Пацан действительно оказался способный. Или упрямый. Иногда трудно бывает отличить. Когда мы вернулись в дом, у него уже почти получалось.
– Допекло тебя, по ходу, без отца жить.
– Не, мне нормально, – сказал он, не отрывая глаз от клавиш. – Кувякушки дохнут.
– Кто?
– Ну, по-вашему – куры.
– А-а… И чего они дохнут?
– Так за ними уход нужен. Глаз женский. У меня с ними не того. Я ей говорю, она меня не слушает. А мужа послушает. Забоится.
– То есть ты из-за куриц все это замутил?
– Ну да, – он кивнул. – А еще мамку жалко.
– Славный, – сказала Юля, выходя за мной в соседнюю комнату.
Чай попить предложила. А чего еще делать? Малой никак не мог подобрать последние ноты.
Здесь у Шныриковской бабули, видимо, располагался штаб. Рядом с кроватью на землистой мешковине был разложен лук. У стены напротив тосковало проржавевшее ведро с картохой. С телевизора годов, наверное, семидесятых уголком свисала замызганная вязаная салфетка. Пол накрест пересекали длинные, не самые чистые на свете половики. По центру стоял круглый стол, застеленный древними, еще советскими газетами. На газетах посреди пятен от чая, комбайнов и космонавтов громоздились целлофановые пакеты с мутной какой-то едой. В обоих окнах, которые и в жару оставались наглухо закрыты, между рамами темнели пролежни старой ваты. Воздух был спертый. При этом воняло чем-то таким, чего бы я совсем не хотел даже в своей кривой жизни. Чем это пахло? Ветхостью? Нищетой? Но в монастыре мы тоже особо не жировали. Нет, здесь было другое.
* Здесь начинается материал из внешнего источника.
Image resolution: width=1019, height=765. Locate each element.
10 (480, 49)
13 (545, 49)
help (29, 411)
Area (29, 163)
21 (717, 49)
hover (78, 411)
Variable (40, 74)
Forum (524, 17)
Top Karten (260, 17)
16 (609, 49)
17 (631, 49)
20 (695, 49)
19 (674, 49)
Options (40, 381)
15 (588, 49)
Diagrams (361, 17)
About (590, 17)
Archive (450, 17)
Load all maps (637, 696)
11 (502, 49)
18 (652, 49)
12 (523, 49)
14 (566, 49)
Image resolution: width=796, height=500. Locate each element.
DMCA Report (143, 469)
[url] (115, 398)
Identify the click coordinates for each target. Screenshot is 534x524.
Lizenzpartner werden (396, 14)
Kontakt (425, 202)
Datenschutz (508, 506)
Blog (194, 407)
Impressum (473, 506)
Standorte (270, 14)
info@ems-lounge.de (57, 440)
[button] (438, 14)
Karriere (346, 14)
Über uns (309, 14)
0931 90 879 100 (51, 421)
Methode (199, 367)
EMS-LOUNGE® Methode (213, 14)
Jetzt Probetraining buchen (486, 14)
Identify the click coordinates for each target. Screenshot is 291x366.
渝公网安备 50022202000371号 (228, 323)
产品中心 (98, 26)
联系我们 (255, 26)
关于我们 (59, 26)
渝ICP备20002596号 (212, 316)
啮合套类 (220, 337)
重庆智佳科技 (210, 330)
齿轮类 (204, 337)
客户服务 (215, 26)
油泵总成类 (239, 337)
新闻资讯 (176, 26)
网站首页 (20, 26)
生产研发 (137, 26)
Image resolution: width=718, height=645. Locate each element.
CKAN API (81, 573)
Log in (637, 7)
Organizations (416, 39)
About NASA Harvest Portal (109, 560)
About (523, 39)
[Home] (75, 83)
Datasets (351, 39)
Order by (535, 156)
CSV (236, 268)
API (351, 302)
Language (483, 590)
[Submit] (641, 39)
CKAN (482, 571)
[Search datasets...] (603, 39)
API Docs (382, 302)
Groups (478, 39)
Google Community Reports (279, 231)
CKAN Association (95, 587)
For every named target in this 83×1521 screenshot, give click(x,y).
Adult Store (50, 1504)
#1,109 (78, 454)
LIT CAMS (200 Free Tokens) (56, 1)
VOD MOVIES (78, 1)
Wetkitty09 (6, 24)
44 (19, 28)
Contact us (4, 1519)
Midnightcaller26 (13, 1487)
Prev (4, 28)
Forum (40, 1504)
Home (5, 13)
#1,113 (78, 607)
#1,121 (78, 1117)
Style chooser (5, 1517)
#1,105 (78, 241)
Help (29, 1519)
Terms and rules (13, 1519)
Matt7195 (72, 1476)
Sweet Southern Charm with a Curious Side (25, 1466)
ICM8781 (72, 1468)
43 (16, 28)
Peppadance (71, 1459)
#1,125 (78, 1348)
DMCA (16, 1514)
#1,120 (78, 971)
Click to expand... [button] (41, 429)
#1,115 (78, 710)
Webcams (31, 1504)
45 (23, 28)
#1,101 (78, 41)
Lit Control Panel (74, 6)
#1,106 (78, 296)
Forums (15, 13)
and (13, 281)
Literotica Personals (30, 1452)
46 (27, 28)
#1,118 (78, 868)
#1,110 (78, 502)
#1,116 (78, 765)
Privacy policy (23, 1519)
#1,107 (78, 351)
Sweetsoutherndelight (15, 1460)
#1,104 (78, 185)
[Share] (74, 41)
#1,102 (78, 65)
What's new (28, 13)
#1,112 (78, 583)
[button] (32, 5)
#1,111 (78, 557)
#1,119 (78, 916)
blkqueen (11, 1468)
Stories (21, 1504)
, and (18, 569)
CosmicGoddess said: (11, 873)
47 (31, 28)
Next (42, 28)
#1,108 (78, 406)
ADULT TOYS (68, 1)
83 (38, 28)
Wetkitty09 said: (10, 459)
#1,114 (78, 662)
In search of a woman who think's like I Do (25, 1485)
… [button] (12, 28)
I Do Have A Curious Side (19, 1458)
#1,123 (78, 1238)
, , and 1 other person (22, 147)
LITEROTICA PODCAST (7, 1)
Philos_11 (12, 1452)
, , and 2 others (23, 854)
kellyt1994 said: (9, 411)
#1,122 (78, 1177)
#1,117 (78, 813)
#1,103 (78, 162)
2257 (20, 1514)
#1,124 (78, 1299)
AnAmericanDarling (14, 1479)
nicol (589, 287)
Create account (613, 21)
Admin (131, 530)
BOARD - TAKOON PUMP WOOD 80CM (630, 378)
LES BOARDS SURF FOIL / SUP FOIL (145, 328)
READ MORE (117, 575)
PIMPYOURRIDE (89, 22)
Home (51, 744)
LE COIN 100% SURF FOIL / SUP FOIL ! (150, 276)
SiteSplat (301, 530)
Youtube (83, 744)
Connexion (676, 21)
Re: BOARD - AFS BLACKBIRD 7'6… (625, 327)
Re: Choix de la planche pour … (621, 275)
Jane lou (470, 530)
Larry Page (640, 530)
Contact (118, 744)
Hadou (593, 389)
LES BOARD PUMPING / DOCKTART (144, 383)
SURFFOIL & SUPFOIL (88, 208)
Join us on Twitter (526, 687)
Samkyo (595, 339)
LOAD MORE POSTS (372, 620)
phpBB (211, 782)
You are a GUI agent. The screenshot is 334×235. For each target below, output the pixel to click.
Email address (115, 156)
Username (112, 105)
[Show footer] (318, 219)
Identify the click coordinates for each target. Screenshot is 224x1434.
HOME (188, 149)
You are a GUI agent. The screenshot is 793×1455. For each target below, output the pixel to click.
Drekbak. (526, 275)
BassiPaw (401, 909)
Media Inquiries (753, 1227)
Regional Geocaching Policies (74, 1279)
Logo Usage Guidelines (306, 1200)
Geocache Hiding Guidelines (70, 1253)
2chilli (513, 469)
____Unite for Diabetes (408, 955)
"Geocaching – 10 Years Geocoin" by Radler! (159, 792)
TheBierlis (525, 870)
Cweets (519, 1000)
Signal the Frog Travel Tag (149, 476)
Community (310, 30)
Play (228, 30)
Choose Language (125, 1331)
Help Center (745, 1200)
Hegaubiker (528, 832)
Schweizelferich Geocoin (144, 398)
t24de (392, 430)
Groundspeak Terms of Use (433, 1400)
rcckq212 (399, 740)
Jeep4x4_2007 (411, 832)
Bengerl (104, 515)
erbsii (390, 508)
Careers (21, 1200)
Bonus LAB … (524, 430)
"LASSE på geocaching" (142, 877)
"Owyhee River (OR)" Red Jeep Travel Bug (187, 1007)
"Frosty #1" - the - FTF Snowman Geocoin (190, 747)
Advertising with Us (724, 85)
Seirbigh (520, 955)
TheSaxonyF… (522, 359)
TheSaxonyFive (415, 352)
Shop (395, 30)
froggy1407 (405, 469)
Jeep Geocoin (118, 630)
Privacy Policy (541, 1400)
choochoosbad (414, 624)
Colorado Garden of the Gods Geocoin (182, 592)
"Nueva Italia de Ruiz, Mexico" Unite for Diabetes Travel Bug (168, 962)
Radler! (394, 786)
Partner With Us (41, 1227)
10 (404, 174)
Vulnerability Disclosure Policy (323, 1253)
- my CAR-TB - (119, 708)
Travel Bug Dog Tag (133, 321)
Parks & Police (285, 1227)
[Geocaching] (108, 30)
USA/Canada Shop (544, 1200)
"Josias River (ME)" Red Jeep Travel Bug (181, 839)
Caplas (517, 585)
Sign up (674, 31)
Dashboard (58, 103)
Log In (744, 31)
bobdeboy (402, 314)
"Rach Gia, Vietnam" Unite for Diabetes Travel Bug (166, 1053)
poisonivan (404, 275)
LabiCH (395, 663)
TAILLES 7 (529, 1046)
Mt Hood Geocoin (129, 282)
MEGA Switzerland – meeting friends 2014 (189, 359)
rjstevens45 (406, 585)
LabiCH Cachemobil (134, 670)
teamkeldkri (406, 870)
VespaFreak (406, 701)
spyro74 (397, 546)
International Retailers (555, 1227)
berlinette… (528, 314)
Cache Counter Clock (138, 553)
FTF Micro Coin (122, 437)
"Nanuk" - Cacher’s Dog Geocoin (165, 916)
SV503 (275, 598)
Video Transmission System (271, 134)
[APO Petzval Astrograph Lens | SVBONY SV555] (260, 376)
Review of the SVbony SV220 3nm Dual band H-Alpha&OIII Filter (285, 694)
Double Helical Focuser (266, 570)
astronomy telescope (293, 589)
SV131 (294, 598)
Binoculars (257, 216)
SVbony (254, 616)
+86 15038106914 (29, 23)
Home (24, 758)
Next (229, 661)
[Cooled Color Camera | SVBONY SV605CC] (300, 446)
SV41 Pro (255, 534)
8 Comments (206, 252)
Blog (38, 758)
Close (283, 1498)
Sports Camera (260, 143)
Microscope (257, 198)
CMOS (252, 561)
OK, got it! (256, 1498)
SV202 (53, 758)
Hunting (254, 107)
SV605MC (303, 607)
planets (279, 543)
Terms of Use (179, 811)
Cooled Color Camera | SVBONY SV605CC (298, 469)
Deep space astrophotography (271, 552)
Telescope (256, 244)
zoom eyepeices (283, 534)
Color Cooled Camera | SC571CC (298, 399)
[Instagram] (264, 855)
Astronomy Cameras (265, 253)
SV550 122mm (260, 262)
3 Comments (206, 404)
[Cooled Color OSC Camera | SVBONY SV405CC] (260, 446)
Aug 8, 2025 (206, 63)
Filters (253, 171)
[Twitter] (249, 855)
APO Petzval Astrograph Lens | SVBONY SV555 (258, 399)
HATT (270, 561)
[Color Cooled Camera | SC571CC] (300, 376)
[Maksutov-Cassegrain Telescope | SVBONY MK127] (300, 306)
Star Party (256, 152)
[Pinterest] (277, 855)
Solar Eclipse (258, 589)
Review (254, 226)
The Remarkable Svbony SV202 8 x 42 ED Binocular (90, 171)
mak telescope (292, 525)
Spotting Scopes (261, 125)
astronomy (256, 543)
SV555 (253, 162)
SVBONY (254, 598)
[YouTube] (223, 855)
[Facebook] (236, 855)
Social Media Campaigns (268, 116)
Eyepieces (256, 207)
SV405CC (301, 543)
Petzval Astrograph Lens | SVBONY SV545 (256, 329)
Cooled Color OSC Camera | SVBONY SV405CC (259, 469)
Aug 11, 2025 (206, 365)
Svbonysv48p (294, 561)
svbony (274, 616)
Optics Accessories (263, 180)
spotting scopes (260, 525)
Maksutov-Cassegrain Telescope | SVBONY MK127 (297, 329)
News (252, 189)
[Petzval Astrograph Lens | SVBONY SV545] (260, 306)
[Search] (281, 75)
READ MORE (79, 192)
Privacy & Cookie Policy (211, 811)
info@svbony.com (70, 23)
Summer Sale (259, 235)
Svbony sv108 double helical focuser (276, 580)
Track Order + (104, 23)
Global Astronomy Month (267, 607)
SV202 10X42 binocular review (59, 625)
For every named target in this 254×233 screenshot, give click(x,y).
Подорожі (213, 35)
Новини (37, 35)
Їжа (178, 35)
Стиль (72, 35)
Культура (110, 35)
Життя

– Не доверяет тебе хозяйка, – показал я Юле на ведро с картошкой. – Опасается, что объешь?
– Да нет, у нее и до меня все продукты в этой комнате почему-то хранились. – Юля махнула в сторону обшарпанной хлебницы на комоде. – Вон там, например, внутри до фига всего, кроме хлеба. Она чего там только не прячет.
– Ну, значит, бабушка готова к самым неожиданным поворотам. Где она, кстати?
– Не знаю. Уходит куда-то на целый день.
Мы помолчали, прислушиваясь к пассажам Вадика из соседней комнаты. У него получалось все лучше.
– Так ты почему не уехала? – спросил наконец я.
Юля как-то очень невесело усмехнулась:
– Куда?
Я пожал плечами:
– Домой, куда еще?
– У меня сейчас вот дом, – она обвела рукой все это старушечье убожество, весь этот запах. – Другого я не хочу.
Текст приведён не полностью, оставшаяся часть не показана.